--- START ---

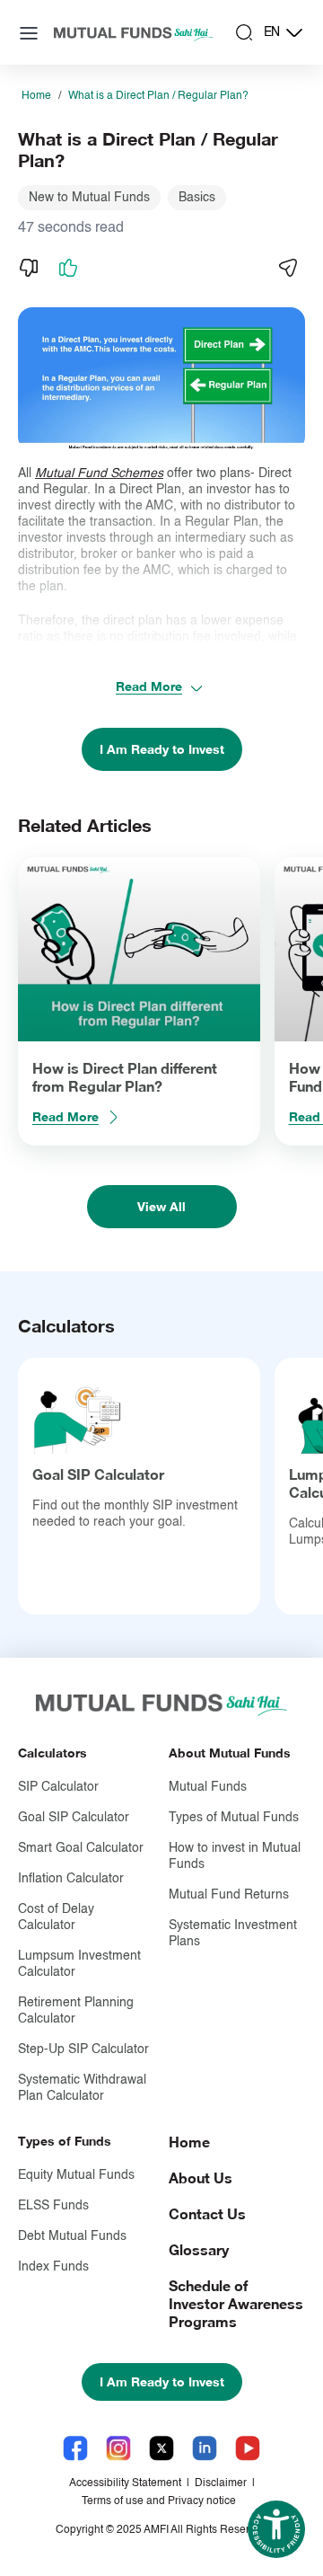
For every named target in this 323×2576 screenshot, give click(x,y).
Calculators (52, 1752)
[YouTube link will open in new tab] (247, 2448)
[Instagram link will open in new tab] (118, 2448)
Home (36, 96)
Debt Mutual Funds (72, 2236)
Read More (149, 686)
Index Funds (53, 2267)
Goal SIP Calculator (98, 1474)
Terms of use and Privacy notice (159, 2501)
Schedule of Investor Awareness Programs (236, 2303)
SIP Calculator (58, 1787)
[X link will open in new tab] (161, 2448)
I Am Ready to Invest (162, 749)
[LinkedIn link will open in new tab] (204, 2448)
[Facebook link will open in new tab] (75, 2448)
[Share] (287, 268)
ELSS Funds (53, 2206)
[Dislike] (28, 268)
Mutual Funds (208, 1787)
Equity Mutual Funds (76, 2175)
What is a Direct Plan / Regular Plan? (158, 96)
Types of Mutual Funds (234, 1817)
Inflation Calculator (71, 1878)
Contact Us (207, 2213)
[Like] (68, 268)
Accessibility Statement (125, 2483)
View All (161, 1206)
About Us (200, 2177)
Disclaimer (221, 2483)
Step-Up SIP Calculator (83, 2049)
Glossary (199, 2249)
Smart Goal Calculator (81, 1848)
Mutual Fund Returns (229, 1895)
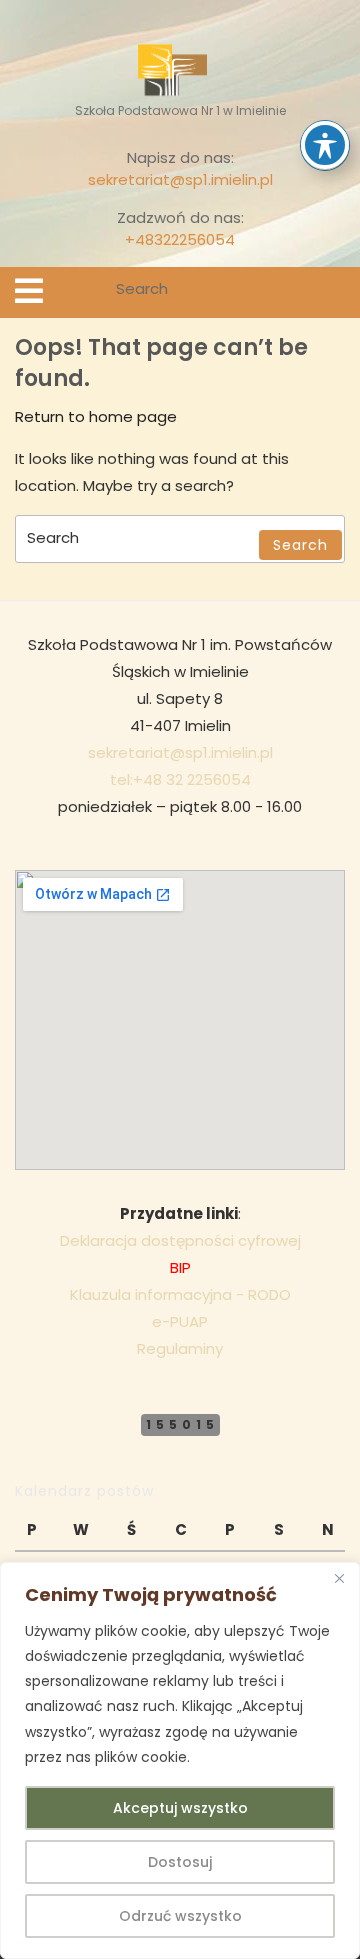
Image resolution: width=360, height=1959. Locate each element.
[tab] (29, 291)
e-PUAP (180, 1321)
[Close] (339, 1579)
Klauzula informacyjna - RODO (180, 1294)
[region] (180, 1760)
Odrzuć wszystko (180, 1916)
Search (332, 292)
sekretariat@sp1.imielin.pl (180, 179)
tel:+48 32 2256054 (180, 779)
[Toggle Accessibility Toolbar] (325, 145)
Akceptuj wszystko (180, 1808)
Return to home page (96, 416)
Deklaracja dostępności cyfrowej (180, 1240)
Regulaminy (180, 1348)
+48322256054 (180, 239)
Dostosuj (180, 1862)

--- END ---
--- START ---

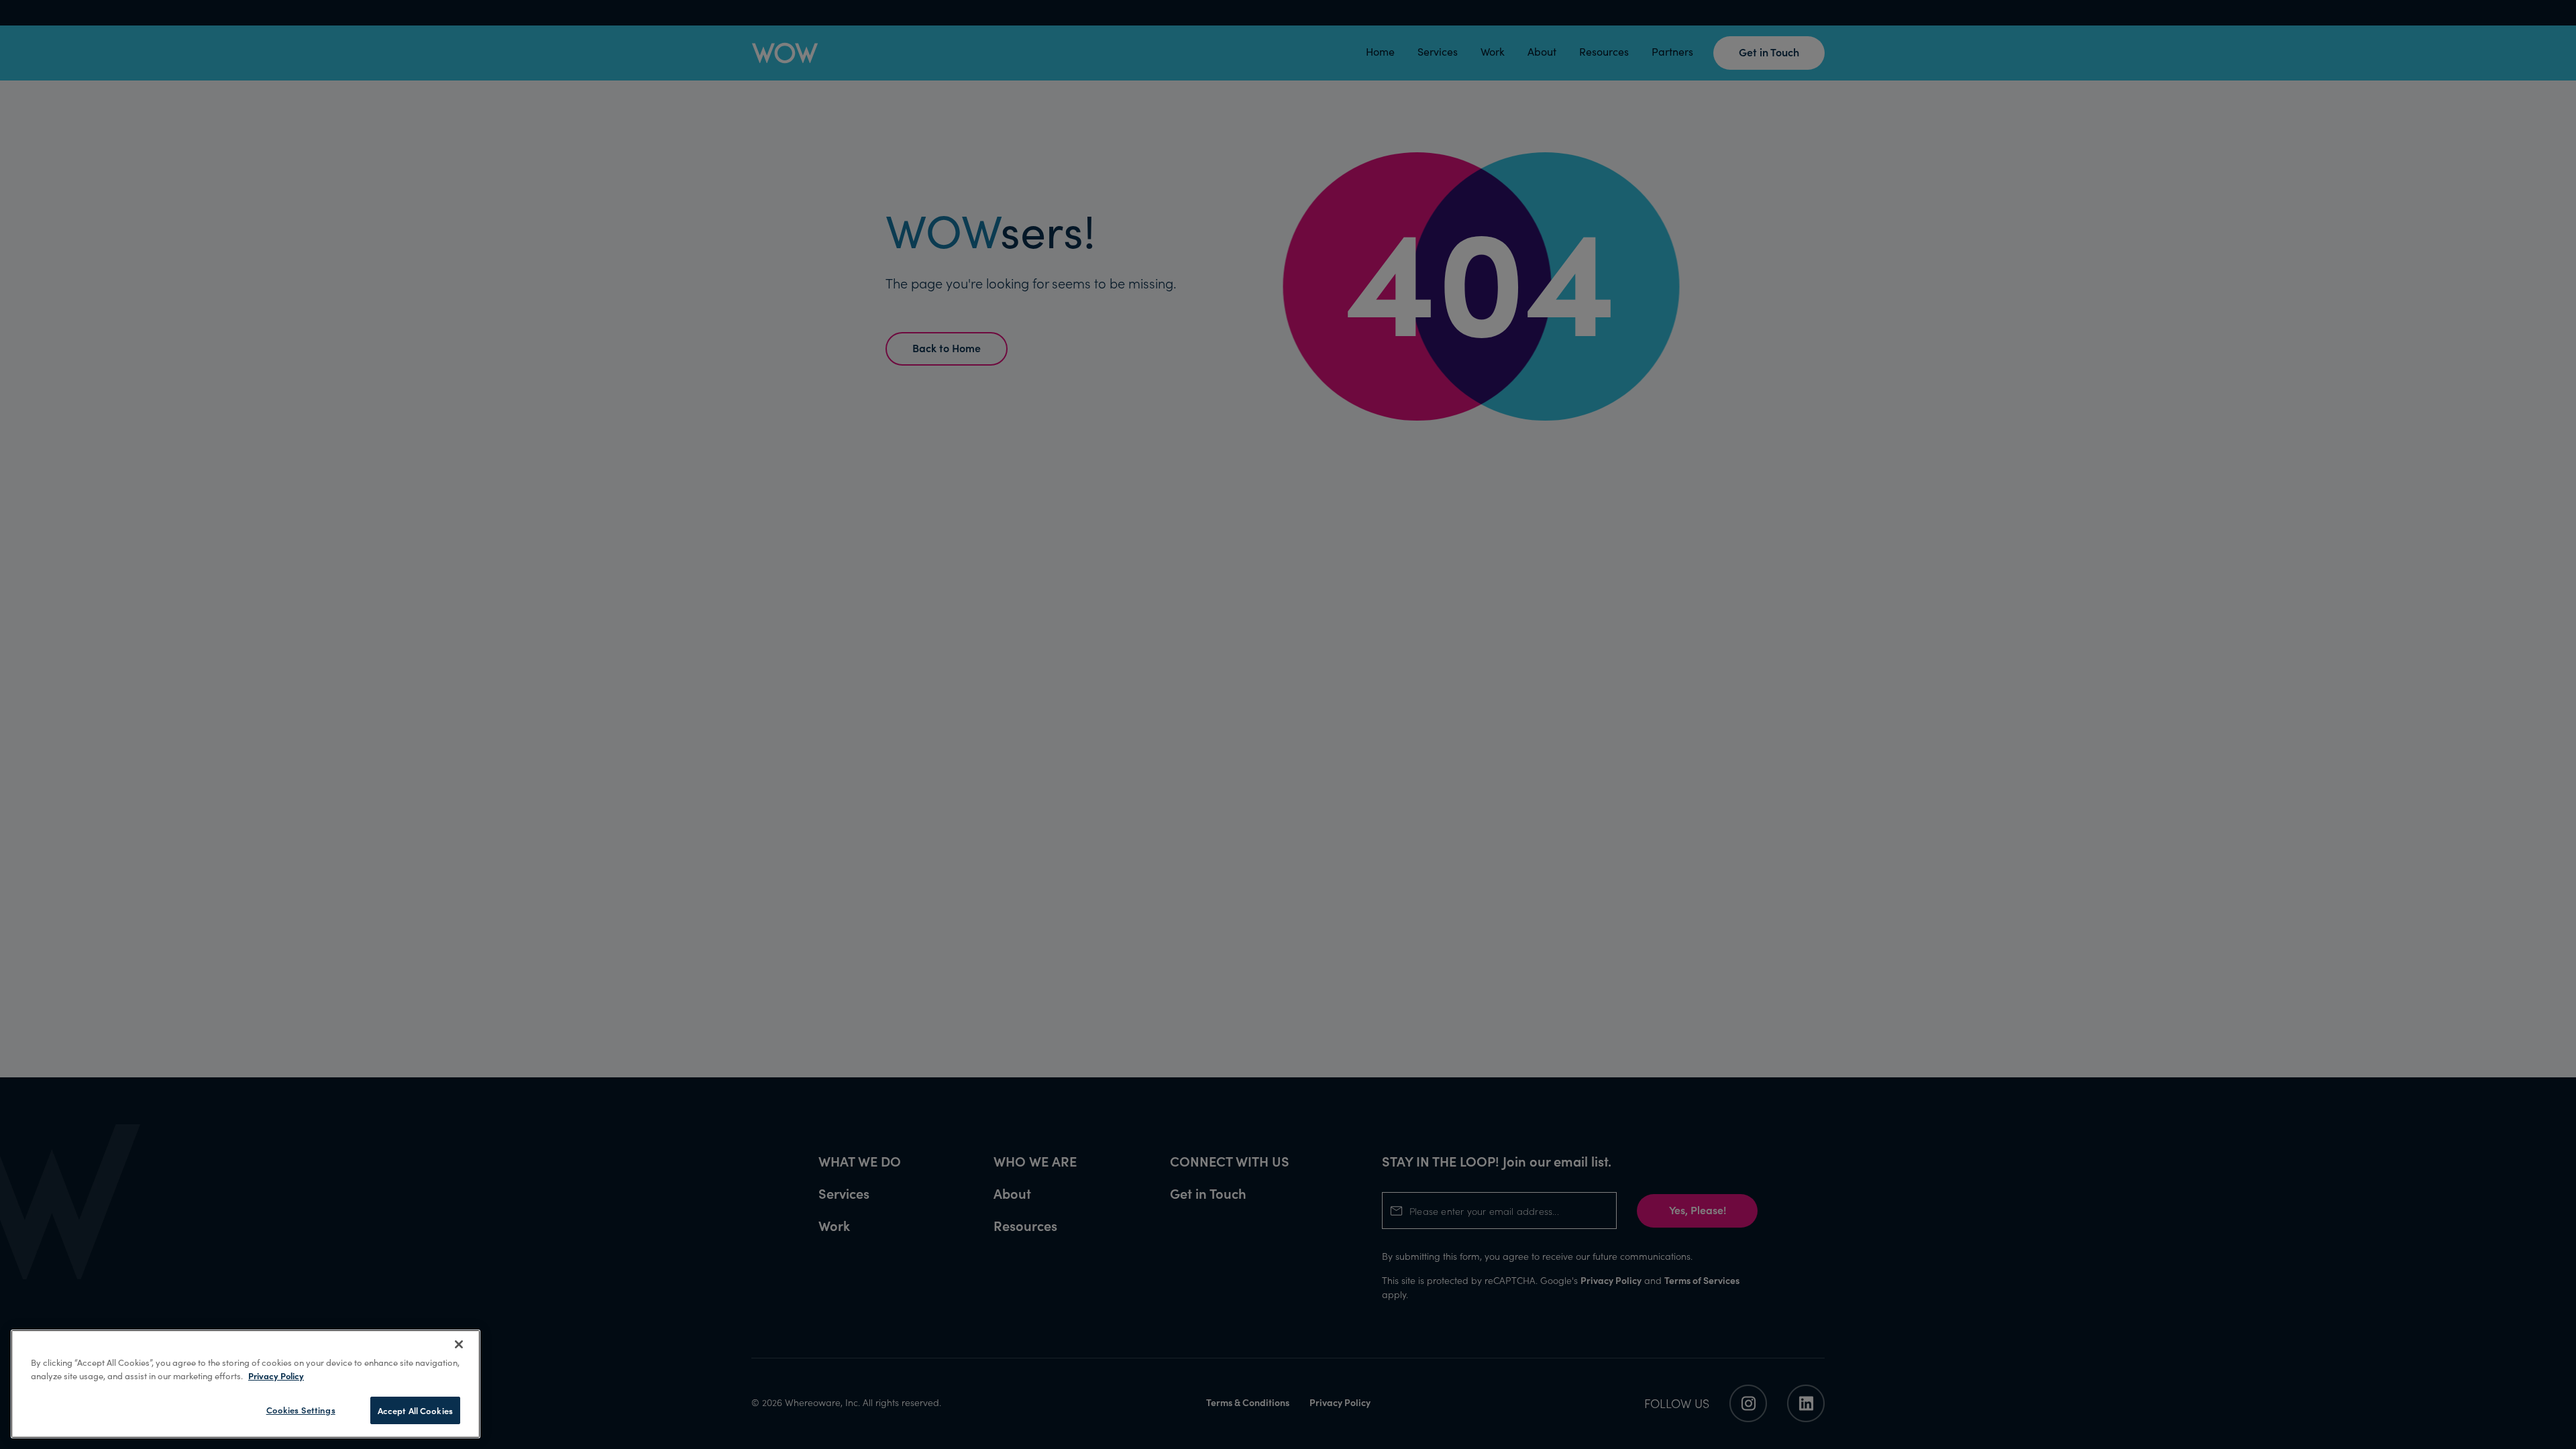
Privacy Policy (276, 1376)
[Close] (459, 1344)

--- END ---
--- START ---

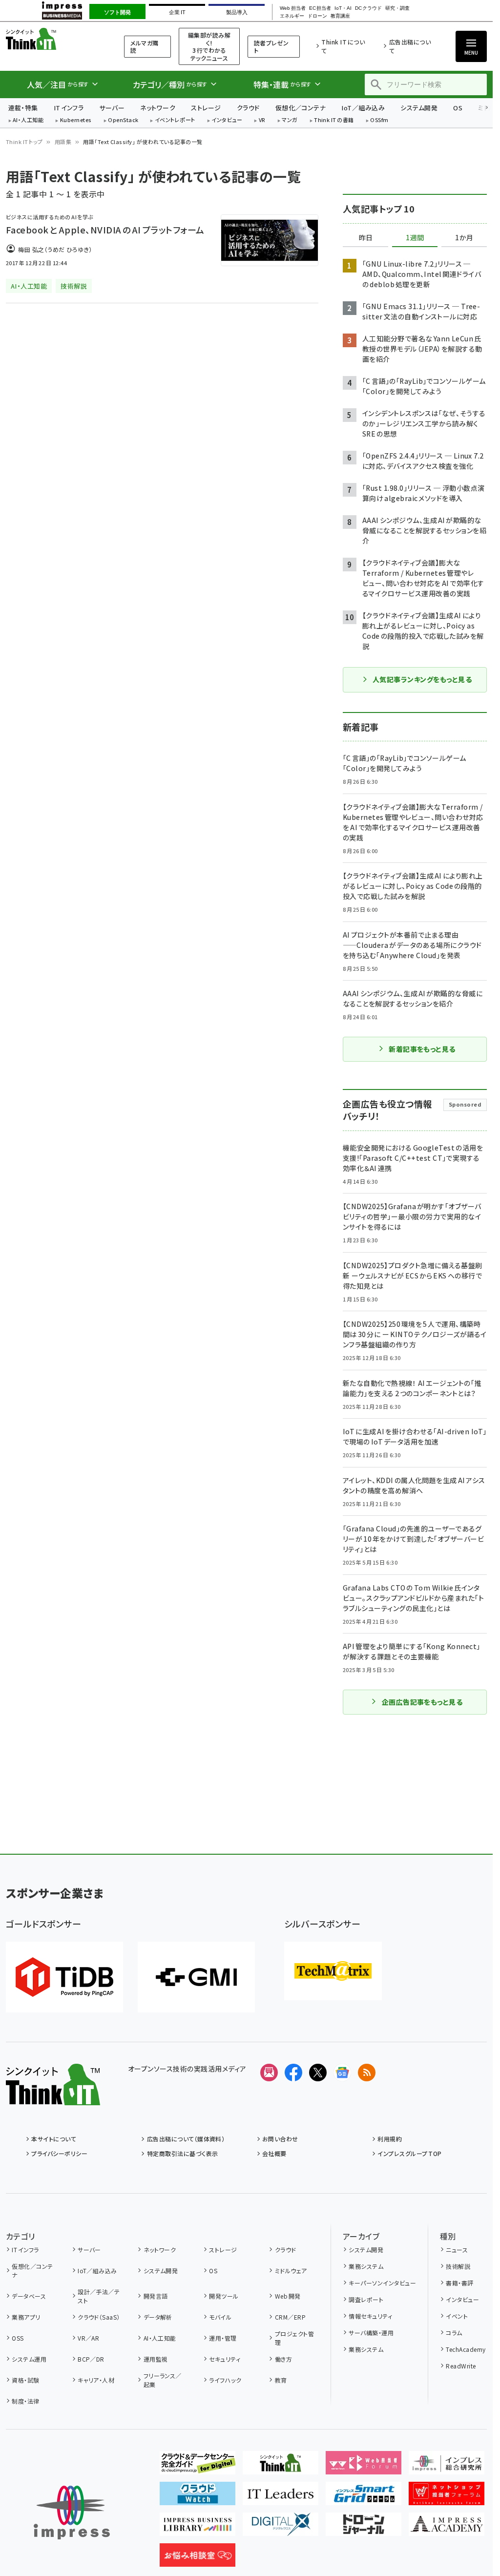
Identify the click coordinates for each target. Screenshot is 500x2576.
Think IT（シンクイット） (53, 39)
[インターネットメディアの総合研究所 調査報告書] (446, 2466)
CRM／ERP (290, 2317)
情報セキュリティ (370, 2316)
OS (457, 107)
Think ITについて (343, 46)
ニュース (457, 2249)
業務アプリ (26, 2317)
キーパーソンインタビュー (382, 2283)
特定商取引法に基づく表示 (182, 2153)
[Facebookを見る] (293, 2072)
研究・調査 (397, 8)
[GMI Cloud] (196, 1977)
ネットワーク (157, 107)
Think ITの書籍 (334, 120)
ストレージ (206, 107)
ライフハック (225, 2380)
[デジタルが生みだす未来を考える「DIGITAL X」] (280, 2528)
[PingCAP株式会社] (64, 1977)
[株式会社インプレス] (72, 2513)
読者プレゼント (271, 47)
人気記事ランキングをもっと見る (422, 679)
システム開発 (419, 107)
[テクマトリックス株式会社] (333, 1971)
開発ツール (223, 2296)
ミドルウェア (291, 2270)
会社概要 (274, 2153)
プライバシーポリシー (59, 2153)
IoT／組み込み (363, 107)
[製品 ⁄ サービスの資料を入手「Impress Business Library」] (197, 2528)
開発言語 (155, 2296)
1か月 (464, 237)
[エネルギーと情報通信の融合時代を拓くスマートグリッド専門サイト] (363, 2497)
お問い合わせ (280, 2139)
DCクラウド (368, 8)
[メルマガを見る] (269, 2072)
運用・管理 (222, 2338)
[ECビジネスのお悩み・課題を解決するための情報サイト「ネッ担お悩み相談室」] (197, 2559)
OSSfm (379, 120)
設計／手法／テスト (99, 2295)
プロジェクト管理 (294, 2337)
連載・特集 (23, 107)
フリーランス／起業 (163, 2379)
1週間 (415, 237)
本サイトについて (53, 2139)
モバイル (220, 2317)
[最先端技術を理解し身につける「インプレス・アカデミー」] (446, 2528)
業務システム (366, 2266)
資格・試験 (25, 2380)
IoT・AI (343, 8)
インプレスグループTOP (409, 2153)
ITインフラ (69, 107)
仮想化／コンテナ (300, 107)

--- END ---

▶ [Assignment]:
From the data above, return every line from the line that has "For every named" up to and including the line that has "Inflation Calculator (71, 1878)", exactly.

▶ [Answer for this exercise]:
For every named target in this 323×2576 screenshot, give click(x,y).
Calculators (52, 1752)
[YouTube link will open in new tab] (247, 2448)
[Instagram link will open in new tab] (118, 2448)
Home (36, 96)
Debt Mutual Funds (72, 2236)
Read More (149, 686)
Index Funds (53, 2267)
Goal SIP Calculator (98, 1474)
Terms of use and Privacy notice (159, 2501)
Schedule of Investor Awareness Programs (236, 2303)
SIP Calculator (58, 1787)
[X link will open in new tab] (161, 2448)
I Am Ready to Invest (162, 749)
[LinkedIn link will open in new tab] (204, 2448)
[Facebook link will open in new tab] (75, 2448)
[Share] (287, 268)
ELSS Funds (53, 2206)
[Dislike] (28, 268)
Mutual Funds (208, 1787)
Equity Mutual Funds (76, 2175)
What is a Direct Plan / Regular Plan? (158, 96)
Types of Mutual Funds (234, 1817)
Inflation Calculator (71, 1878)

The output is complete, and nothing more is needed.